The book begins with Susannah Cahalan waking up attached to wires and restricted to a straightjacket, struggling to remember why she was in New York University’s Langone Medical Center. Just months earlier, she was a happy woman, reporting for the New York Post and enjoying her new found independence. A series of abnormal symptoms – crying spells, paranoia, seizures – initiates Cahalan’s medical journey, as an unknown disease quickly removes the traces of her old self. Cahalan is suddenly labeled psychotic, mad, schizophrenic, and an alcoholic. Unable to identify what is wrong, most doctors fail to help and misdiagnose her wild behavior as mental. That is, until Cahalan’s real-life Dr. House, Dr. Najjar, comes through and delivers her from a mutating and potentially fatal disease called NMDA-receptor autoimmune encephalitis.
Since recovered, Cahalan cannot remember some of the traumatic experiences that her illness triggered. She consults family, friends, doctors, nurses, hospital video tapes, and journals to track her decline and how the disease transformed her. As a result, Brain on Fire became a recollection of how it feels to undergo a terrifying, unknown disease – and survive.
The book is much more of a gripping account than a doctor’s medical jargon on the disease itself. Cahalan describes her odd behaviors so intensely and personally that you feel her symptoms, too. Getting inside her head to understand a maddening brain is where the book is strongest and most emotionally compelling.

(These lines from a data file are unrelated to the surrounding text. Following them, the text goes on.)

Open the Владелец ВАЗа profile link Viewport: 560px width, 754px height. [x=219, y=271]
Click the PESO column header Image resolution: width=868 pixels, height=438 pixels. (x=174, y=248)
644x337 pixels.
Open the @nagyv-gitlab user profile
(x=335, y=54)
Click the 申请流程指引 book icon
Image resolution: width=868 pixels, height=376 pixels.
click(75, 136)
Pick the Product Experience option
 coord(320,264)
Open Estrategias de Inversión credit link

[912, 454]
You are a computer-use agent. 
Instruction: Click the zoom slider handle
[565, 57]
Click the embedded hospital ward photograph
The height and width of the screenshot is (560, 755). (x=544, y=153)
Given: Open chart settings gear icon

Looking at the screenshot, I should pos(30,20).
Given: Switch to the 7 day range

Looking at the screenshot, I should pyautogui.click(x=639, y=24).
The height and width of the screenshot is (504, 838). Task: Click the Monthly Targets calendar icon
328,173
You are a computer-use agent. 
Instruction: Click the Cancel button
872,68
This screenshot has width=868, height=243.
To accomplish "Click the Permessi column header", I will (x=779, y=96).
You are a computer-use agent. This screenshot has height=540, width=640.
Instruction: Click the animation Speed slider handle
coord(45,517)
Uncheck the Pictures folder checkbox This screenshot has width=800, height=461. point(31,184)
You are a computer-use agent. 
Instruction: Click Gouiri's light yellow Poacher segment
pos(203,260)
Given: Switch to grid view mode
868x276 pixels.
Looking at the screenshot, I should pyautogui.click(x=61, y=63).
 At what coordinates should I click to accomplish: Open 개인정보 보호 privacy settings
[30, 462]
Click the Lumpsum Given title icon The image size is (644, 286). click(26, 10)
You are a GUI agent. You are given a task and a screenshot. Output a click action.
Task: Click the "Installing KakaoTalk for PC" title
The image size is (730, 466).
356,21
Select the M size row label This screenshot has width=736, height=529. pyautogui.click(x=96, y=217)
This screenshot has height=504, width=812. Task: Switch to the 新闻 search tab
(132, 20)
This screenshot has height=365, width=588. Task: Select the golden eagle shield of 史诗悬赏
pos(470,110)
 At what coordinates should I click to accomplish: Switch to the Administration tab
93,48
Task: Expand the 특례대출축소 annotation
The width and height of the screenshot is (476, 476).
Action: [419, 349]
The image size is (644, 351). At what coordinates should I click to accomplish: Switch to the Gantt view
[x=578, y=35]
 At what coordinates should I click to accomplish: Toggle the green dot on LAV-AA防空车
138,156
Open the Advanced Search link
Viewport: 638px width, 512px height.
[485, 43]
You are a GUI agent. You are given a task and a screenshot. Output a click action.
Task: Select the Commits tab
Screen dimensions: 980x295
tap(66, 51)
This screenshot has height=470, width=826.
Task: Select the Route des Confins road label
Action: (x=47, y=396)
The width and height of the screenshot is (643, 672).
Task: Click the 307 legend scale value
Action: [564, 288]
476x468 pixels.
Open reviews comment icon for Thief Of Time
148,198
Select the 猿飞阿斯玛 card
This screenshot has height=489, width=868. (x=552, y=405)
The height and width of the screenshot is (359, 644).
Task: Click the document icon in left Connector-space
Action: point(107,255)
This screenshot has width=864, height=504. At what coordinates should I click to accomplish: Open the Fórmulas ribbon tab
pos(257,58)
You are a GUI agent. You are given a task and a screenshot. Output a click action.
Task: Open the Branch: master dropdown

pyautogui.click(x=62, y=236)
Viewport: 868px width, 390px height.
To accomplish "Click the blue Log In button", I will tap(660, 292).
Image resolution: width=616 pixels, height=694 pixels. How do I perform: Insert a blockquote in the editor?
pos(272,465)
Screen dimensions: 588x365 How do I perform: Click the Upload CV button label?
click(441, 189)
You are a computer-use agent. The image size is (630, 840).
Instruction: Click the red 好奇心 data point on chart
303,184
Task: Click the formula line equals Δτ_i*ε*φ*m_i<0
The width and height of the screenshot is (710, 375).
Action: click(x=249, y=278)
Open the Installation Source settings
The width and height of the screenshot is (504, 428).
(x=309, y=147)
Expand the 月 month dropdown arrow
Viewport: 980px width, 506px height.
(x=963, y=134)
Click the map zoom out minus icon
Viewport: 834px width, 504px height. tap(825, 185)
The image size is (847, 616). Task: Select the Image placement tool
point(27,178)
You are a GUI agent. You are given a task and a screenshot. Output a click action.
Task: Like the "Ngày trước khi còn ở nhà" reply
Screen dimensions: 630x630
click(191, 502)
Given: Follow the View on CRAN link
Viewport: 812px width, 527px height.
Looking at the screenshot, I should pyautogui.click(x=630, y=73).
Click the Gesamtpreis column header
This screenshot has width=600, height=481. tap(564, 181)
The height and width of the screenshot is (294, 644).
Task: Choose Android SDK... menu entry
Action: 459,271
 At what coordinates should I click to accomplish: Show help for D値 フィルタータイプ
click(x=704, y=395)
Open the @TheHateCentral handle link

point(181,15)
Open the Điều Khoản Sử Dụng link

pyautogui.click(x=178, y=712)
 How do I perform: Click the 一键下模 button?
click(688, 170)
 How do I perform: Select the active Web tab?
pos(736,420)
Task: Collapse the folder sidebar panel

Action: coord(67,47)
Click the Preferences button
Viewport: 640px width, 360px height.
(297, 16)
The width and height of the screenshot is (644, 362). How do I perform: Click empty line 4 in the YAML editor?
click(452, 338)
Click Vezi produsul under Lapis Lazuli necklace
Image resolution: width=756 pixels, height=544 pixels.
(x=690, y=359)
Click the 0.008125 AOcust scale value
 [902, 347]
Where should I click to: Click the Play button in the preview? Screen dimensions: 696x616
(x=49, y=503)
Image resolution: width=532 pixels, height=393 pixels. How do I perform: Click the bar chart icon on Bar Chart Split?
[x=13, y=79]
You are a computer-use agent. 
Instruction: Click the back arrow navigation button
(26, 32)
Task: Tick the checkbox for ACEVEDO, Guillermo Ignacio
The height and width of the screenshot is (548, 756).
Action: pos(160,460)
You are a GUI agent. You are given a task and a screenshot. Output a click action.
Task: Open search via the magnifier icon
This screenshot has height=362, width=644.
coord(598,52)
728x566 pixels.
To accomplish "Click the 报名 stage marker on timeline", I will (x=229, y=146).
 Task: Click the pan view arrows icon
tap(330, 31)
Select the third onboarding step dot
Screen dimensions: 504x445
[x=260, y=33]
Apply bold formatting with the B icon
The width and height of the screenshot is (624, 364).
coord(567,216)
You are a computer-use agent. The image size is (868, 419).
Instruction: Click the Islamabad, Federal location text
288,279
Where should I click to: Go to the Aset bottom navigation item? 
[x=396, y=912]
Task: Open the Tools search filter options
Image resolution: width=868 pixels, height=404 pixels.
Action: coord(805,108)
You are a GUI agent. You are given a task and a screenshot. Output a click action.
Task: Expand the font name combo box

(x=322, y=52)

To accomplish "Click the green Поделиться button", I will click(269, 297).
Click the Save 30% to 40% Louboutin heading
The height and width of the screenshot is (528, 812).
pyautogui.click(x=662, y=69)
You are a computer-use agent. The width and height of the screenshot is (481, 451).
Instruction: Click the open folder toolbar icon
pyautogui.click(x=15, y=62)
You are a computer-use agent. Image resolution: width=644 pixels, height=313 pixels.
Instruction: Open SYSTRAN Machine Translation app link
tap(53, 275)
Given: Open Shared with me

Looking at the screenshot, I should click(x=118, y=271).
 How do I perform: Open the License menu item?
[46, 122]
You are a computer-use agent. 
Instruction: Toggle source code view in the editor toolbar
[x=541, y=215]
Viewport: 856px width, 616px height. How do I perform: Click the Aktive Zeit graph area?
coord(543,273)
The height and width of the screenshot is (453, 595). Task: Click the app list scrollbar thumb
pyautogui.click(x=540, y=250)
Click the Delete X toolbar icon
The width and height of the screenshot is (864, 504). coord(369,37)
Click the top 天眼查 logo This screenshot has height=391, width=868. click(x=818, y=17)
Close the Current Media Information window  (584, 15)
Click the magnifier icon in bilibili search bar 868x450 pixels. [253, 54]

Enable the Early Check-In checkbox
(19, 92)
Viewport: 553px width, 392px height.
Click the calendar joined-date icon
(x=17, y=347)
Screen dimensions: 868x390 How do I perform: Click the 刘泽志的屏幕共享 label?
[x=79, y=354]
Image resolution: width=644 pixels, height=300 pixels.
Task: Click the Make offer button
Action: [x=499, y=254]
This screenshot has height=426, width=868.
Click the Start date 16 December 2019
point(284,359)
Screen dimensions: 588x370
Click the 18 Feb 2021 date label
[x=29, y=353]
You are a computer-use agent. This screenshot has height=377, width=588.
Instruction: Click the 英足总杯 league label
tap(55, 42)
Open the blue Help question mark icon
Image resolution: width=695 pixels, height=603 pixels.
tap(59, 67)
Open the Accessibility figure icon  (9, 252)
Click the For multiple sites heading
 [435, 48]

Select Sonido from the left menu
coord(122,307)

Being able to understand her thoughts and feelings while she undergoes a medical nightmare is unique, and sets her apart from other medical pieces that only touch on personal experience.
Also compelling is Cahalan’s inside view on the medical profession, as she outlines the traits that makes a doctor both successful and trustworthy. While psychology and medical practices tend to be two separate entities, Cahalan stresses the importance of meshing both fields. In many cases, psychological symptoms are a result of a physical illness, which psychological treatment cannot cure. This view of the medical world has been brought up in recent debate, and takes a staunch position in her memoir.
The overall writing is good – not great, as the beginning of Brain on Fire feels strained, almost like Cahalan tries too hard in the opening chapters to make the story seem interesting. The slow beginning is the only rocky part; too many adjectives and unconnected details fill up a few pages that tempt the reader to start skimming. However, the majority of her writing style is good enough to keep one invested. Perhaps it is the unbelievable story, though, that is most captivating, and the primary reason you should check out this book.